Open ntadas opened 8 years ago
michalvasko
commented
8 years ago Hi, what is your setup again? You have libnetconf (the newest version I assume) with SSH and TLS disabled and are using netopeer-cli to connect to netopeer-server? You would not be able to compile netopeer-server with libnetconf that has both SSH and TLS disabled, so please elaborate, thank you.
Regards, Michal
ntadas
commented
8 years ago Hi I'm using the latest code from libnetcon, dowloaded yesterday night I have my own server, following the instructions on the libnetconf site (libnetconf compiled without TLS and without SSH) I'm using a custom database. I have netopeer-cli as a client.

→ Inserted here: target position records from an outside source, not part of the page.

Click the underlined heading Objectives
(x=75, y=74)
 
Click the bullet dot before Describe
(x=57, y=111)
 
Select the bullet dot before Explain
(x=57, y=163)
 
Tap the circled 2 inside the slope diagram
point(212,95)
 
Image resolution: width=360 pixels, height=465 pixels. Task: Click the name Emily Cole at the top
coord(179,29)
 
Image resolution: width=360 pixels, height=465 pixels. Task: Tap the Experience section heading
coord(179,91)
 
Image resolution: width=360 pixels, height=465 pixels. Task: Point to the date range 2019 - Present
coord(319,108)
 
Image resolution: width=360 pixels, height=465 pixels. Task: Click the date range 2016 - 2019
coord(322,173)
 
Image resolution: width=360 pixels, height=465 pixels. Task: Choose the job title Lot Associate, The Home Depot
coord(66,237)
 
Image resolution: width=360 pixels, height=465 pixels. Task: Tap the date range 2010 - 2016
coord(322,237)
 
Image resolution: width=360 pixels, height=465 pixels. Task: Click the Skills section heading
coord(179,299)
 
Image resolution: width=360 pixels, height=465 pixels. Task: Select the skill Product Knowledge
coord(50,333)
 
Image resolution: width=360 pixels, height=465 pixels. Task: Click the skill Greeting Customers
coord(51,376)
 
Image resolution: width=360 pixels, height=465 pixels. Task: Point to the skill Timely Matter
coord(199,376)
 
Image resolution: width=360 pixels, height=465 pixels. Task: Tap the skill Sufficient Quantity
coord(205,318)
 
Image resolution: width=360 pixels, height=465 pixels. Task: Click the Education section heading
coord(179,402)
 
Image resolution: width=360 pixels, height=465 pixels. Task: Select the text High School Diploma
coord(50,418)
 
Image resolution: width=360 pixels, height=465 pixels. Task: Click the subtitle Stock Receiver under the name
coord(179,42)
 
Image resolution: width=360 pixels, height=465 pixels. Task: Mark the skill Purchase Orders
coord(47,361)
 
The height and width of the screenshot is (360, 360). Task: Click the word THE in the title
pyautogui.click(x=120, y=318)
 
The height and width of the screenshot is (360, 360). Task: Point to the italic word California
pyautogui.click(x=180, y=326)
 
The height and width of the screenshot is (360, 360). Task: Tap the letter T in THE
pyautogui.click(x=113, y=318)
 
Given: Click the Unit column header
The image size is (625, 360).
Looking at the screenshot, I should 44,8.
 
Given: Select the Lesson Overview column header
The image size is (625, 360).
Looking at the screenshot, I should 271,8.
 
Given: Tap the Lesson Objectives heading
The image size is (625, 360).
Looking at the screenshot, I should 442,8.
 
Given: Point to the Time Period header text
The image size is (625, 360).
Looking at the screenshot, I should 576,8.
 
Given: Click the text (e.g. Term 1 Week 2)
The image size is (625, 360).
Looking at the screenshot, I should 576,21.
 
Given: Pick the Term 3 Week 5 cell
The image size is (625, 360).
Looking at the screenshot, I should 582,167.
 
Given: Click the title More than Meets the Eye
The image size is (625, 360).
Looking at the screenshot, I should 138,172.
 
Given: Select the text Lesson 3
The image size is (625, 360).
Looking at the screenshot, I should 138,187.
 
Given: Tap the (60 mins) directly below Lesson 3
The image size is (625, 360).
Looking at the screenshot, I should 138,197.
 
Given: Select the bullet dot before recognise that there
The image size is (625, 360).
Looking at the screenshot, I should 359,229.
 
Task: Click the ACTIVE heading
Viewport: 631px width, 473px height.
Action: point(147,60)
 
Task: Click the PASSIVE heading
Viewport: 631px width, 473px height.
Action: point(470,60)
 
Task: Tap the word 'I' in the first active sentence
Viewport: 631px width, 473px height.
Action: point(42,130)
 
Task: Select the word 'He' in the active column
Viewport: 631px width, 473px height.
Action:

most of the times I'm able to connect to the server do the get, get-config, edit-config etc... but sometime I have the problem described above.
michalvasko
commented
8 years ago Hi, in that case it is quite difficult for us to help you, we can only guess what the problem might be. But it loops indefinitely because it awaits more data on a non-blocking socket, which are lost somewhere (or never sent), it seems. I don't think I can help you more.
Regards, Michal
ntadas
commented
8 years ago Hi
but shouldn't this loop have a timeout? what can I provided you more so that you can try to help in this issue?
Regards
rkrejci
commented
8 years ago Where the file descriptor came from? In the case the libnetconf doesn't have SSH nor TLS I guess you have some standalone SSH/TLS server that resend data through this file descriptor to your NETCONF server (libnetconf), right? You should investigate this connection.
ntadas
commented
8 years ago yes, I'm using the ssh from my linux machine and I have a small ssh subsystem that only connects the input to the output and vice versa, so that the client and the server can talk. For this test I'm running the server and the client in the same machine, so I'm doing an ssh to localhost and the subsystem is talking with the server via afunix. I don't think the problem is in the connect, since is a local connection (but I'll investigate this also).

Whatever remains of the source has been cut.